The persona of Cruise was at the forefront of my mind as I entered the cinema. The most recognizable male face in film for as long as I can remember, he is also well-known for his odd, problematic personal life. Most notably, his high standing in the Church of Scientology and his marriage to Katie Holmes, many years his junior. A marriage which ended with all interested parties in the media clearly taking the side of Ms Holmes. 

I have no special fondness for the controversial faith that is Scientology, but more to the point, I have no idea as to why the Cruise-Holmes union ended abruptly other than what I have read in the papers. I am not entirely sure why I should care about such things? Scientology courts nothing but bad press - usually along the lines of its newest members having their personal finances eloquently plundered by the church. My personal view of the faith is dim. However, I have yet to hear of its high priests systematically abusing minors, then having their crimes covered up by their supreme leaders. Nobody in Hollywood ever had their reputation dragged through the mud for pledging allegiance to Roman Catholicism. 

Indeed Scientology is said to have played a key role in the Cruise divorce. But again, it seems to boil down to differences of opinion, with nobody being forced to act against their will, and Holmes making a clean exit.

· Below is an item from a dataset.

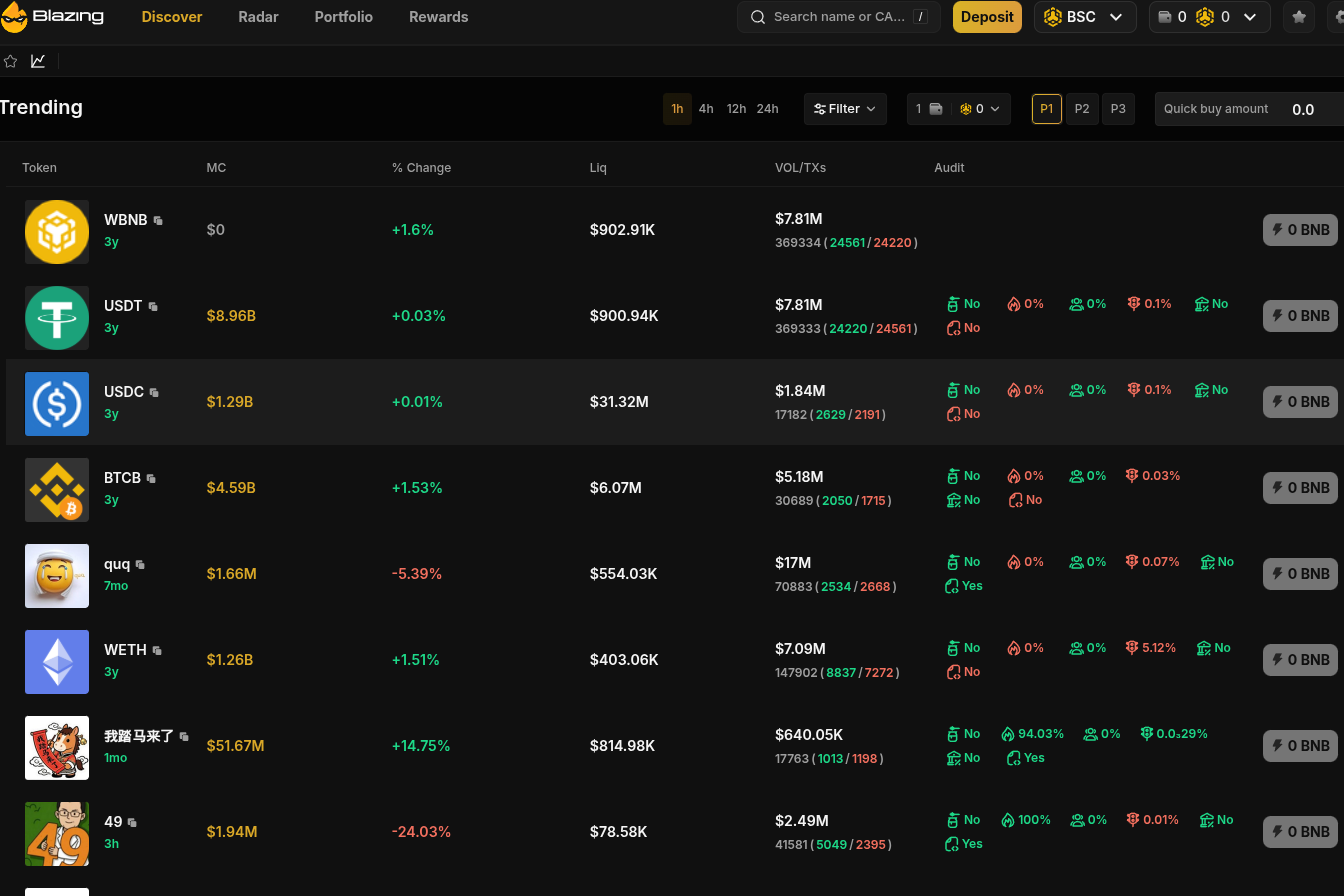The height and width of the screenshot is (896, 1344).
Task: Open the search bar magnifier icon
Action: [757, 17]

This is all tabloid fodder which feels insignificant given the state of the world, but try as I might, the topic became unavoidable as it quickly found its way into non-tabloid media outlets. As far as I know Cruise has never been accused of a felony. I severely doubt I will ever get the chance to spend quality time socializing with him, so I cannot find it in my heart to worry about whether he is of sterling character or not. I am much more concerned about the man on the screen, than the individual who believes in some fairly far-flung ideas about the origins of man. I do admit to having read biographies of famous people, but most of them are dead already. Additionally, they are biographies which are more likely to reveal what went on behind the camera than in front of it, let alone during a highly intimate conversation with a loved one. 

Thankfully, 2012 was a genuinely good year for film, that produced more high-quality craftsmanship than highly-gossiped about scandalous behaviour. Mind you, as the year came to an end, Spike Lee managed to launch a personal tirade against one of his peers that struck me as being worth gossiping about. I do of course refer to his very public yet very personal ire for Quentin Tarantino's revisionist slave epic - Django Unchained. As I consider QT to be among the greatest director's alive (and on a clear track to becoming one of the greatest ever), I am eager to see whether Lee's anger is founded, although for now, like Mr Lee, have not managed to watch the film in question. 

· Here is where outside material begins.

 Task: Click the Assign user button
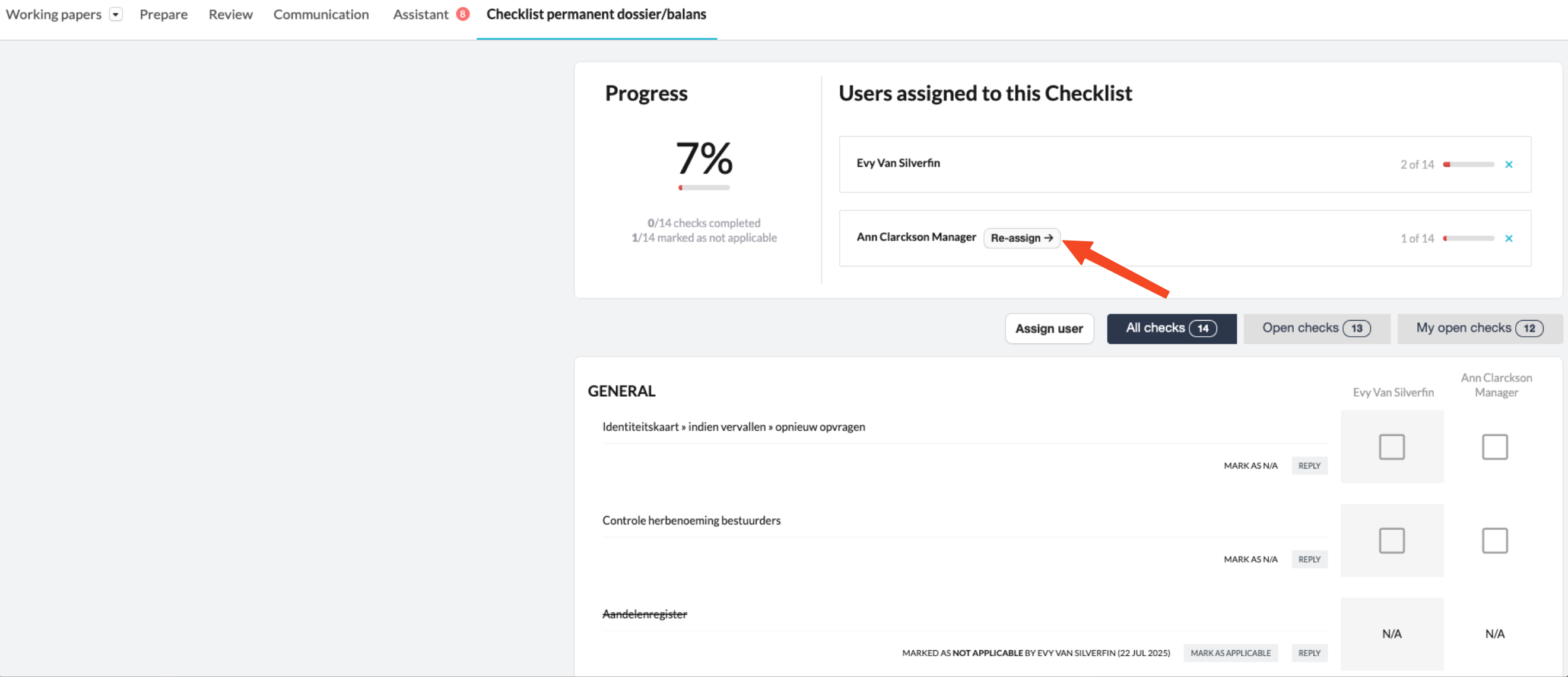pos(1049,329)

The ultimate case of private behaviour affecting perception of art in modern times must be Roman Polanski. Here is a man who drew revulsion from his biggest admirers when it became known that he had had sexual intercourse with a minor. The cynic in me feels that this decades-old incident would now be long forgotten were it not for the fact that, facing a sentence far harsher than the norm at the hands of an attention-seeking judge, Polanski fled the scene of the crime, America, and has yet to return. A lover of film such as myself is faced with the heinous act of a man who admitted to sex with a thirteen year-old when he was well into his forties, yet also created such monumental milestones of cinema such as Chinatown, Bitter Moon and The Pianist.   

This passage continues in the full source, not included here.